Chris Wiedemann, a market intelligence consultant at immixGroup; and market intelligence senior analyst Kevin Shaker explained how the VA’s transformation of the country’s largest health care system to a commercial-off-the-shelf records solution is driving much of the agency’s year-over-year increase in IT spending given the program’s size and scope.

The VA’s IT budget for the current 2019 fiscal year comes out to $5.5 billion compared to the low-$5 billion range in the past two fiscal years, according to the presentation by Wiedemann and Shaker. And through its potential $10 billion EHR contract, Cerner’s share of the VA’s contracted IT spend “is only going to increase over the next few years,” they said.

After all as Shaker pointed out, “you really can’t talk about any modernization efforts at the VA without mentioning Cerner.”

Cerner has already become the VA’s top IT contractor for fiscal year 2018 with Leidos close behind in second given the latter’s portfolio of other modernization and systems integration work there, according to the presentation.

But just think about the VA EHR effort’s scope by itself aside from other IT programs there. The VA’s health care system has 9 million beneficiaries across more than 1,200 sites that include 170 large medical centers.

And the VA is looking for interoperability with DOD’s Genesis EHR platform, which can only add to the complexity given that envisioned linkage with another vast health care system.

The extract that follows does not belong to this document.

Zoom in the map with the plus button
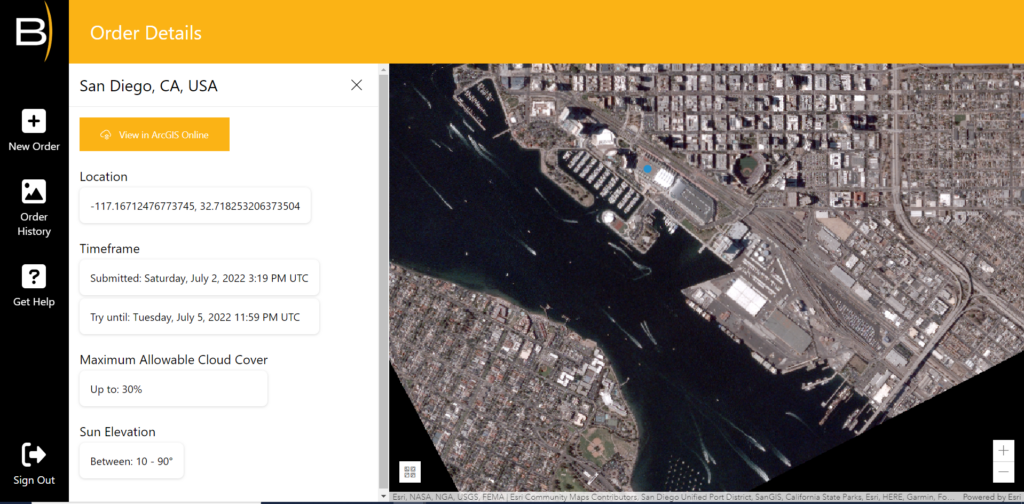This screenshot has height=504, width=1024. coord(1003,450)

And while the main players are obviously entrenched, the analysts said technology providers and resellers can look straight at the VA EHR modernization program for opportunities in a wide number of areas. Some of those could come from the Cerner team itself as they roll out the commercial EHR to more facilities, Wiedemann said.

“We’re looking for requirements in the next few years around things like large scale application or data integration,” Wiedemann said. “If you’ve got a story to tell about this kind of large scale system integration effort, there’s a pretty good chance that Cerner themselves will need your help as well as the EHR team on the VA side.”

The potential for knock-on opportunities arising out of the VA is an even larger underlying story, given how entrenched its current VistA-based EHR is across the entire health delivery enterprise. So every customer is going to be impacted by the move “often times in ways they themselves don’t know yet… change at this scale tends to create COTS opportunity,” Wiedemann said.

So where are those knock-on opportunities? Training, workflow management, business management and optimization. These are among the types of secondary requirements that arise out of a large-scale migration such as this, Wiedemann said.